A train came into that platform 30 minutes late and I was like, “Thank God, finally!” A whole bunch of people poured off of that train and then I grabbed my bag and, turning to the woman, extended my arm to offer to let her go before me onto the train stairs. She said something to me in Italian that I didn’t understand any part of. But these trains make me so nervous because sometimes they stop for a really short amount of time, as you remember from the story about the woman who lost her shit at me because she couldn’t get off the train in time because I was in her way. LOL. Anyway, I said to the woman with a shrug, “I’m sorry, I don’t speak Italian,” and then I turned and hustled off towards the stairs. I figured maybe she was waiting for the crowd to thin a little or waiting to go onto a different car of the train or, I didn’t really know what. But I turned on the steps and gave her a friendly wave goodbye and got onto the train.
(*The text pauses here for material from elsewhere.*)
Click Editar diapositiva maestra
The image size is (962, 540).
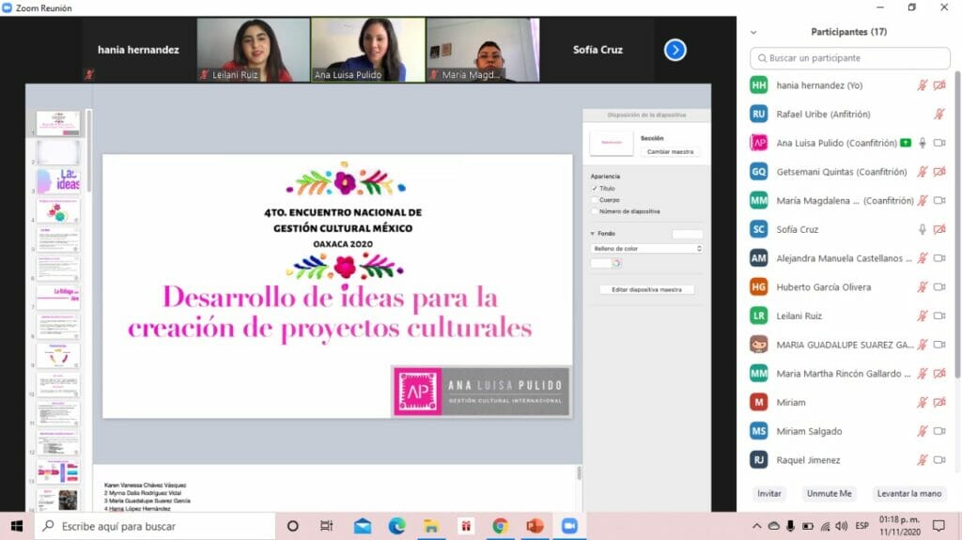coord(646,290)
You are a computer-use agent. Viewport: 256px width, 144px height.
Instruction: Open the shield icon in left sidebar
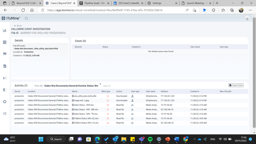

But there was a tiny niggling red flag that popped up as the train pulled away from the station and I looked out the window and she was still standing in the same spot. The other red flag – people were coming in and through the train car looking for their assigned seats, but my ticket did not have an assigned seat on it. That was weird, I thought. And then the scenery started to change a little bit. It started to get more mountainous – like going through mountain tunnels and stuff and I thought, “Huh. I don’t remember those.” It was a high-speed train and as we sped along, it was starting to look a lot more like I would think that – oh, I don’t know – Austria would look like. That’s funny. At least my geographic markers are on point.

Fear started to well in my throat and I finally asked a pleasant woman behind me, “Is this train going to Verona?” Her eyes got really big and she said in a thick German accent, “Nooooo! Munich.”

Oh sweet Jesus.

But I was stuck unless I was going to James Bond it off the train dragging a 41 pound bag.

It reminded me very much of something that happened 21 years ago when I was traveling with Craig Porter in the United Kingdom. We’d been there for just a couple of days and had no real lay of the land at all. Our phones didn’t work internationally at that time and he had all of our money and the address of our lodging and everything in a fanny pack that he wore. In the very complex tube station in London’s underground, a subway train rolled into the station and we were unsure if we should get on or not. It was like yes, no, yes, no, maybe we shouldn’t. Then we decided yes, so I stepped onto the train but then Craig said “No wait, I don’t think it’s the right one.” As I turned around to answer him, the doors shut behind me and I futilely pressed my hand against the glass as I watched him fade from sight while the train sped away into the tunnels. With pure horror on my face, I spun around and looked at all of the people on the subway car around me, most of whom were staring at me curiously. No money, no idea where I was, and no way to find Craig as I sped off through the belly of London – I was so incredibly screwed.

As a child in Minnesota, they tell you that if you get lost in the woods, you should sit down and wait until the people you were with or who know where you went find you. So I did the most ridiculous, grownup, international version of that ever, in which I just got off at the next stop and I sat out on a bench, planning to sit there until Craig found me. Who knew how many trains going how many places would be leaving that train platform after mine, but I didn’t really have a better option. I knew it could be days. Haha.  End of the story, Craig, in his wisdom or at least his understanding of my wisdom, guessed what I would do and somehow he got on a train traveling the same route and he got off at the first stop and there I was. Amazing.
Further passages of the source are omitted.